General authentication settings

Go to User & Device > Authentication > Settings to configure authentication timeout, protocol support, and authentication certificates.

When user authentication is enabled within a security policy, the authentication challenge is normally issued for any of the four protocols (depending on the connection protocol):

The selections made in the Protocol Support list of the Authentication Settings screen control which protocols support the authentication challenge. Users must connect with a supported protocol first so they can subsequently connect with other protocols. If HTTPS is selected as a method of protocol support, it allows the user to authenticate with a customized Local certificate.

When you enable user authentication within a security policy, the security policy user will be challenged to authenticate. For user ID and password authentication, users must provide their user names and passwords. For certificate authentication (HTTPS or HTTP redirected to HTTPS only), you can install customized certificates on the unit and the users can also have customized certificates installed on their browsers. Otherwise, users will see a warning message and have to accept a default Fortinet certificate.

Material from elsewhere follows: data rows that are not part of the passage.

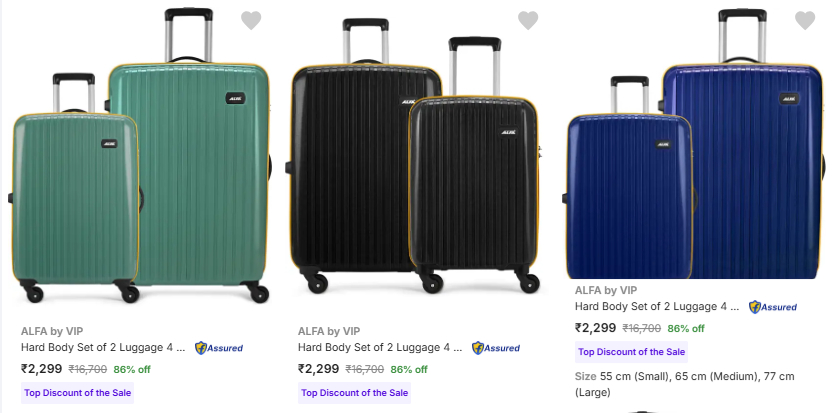Open black set's Hard Body Luggage title
Image resolution: width=835 pixels, height=413 pixels.
[380, 348]
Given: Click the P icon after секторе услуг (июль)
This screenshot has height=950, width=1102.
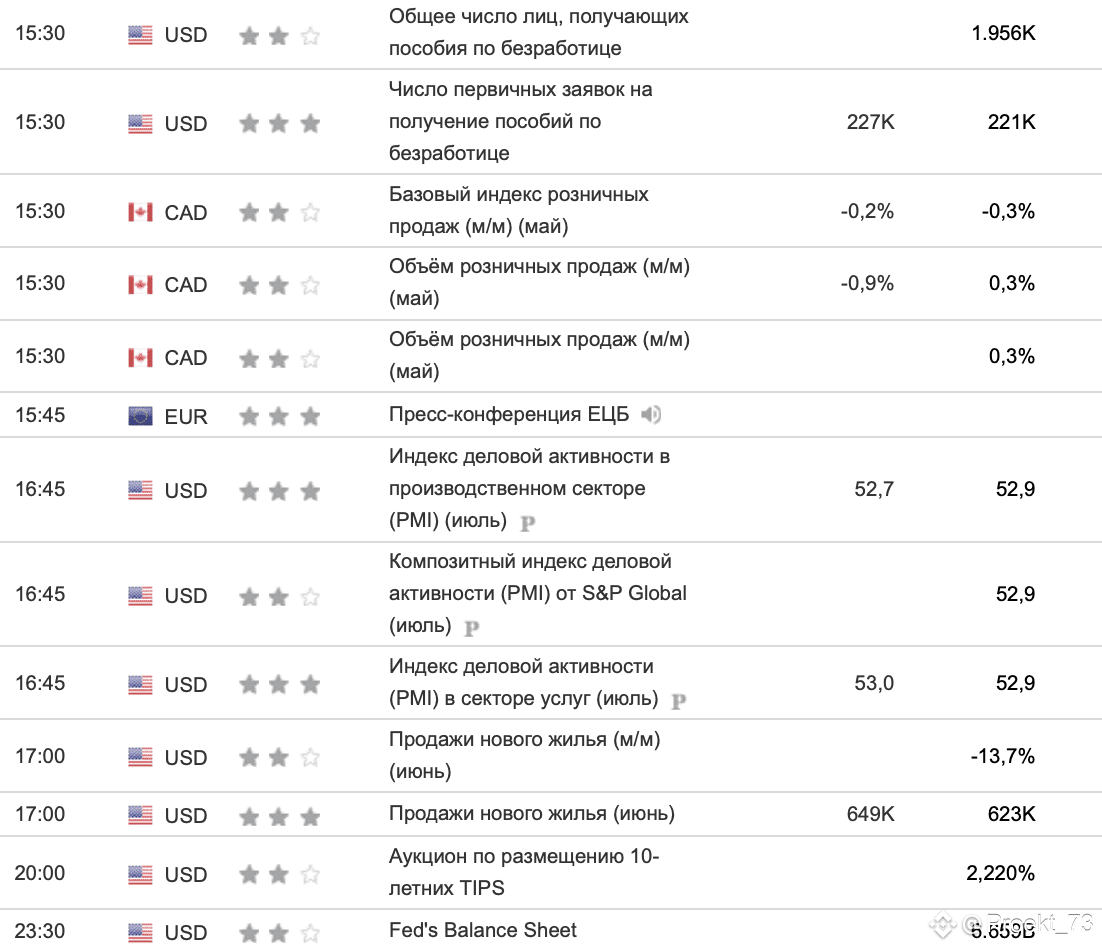Looking at the screenshot, I should 678,701.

Authentication Timeout		Enter a length of time in minutes, from 1 to 480. Authentication timeout controls how long an authenticated firewall connection can be idle before the user must authenticate again. The default value is 30
Protocol Support		Select the protocols to challenge during firewall user authentication.
Certificate		If using HTTPS protocol support, select the local certificate to use for authentication. Available only if HTTPS protocol support is selected.
Apply		Select to apply the selections for user authentication settings.


	When you use certificate authentication, if you do not specify any certificate when you create the security policy, the global settings will be used. If you specify a certificate, the per-policy setting will overwrite the global setting.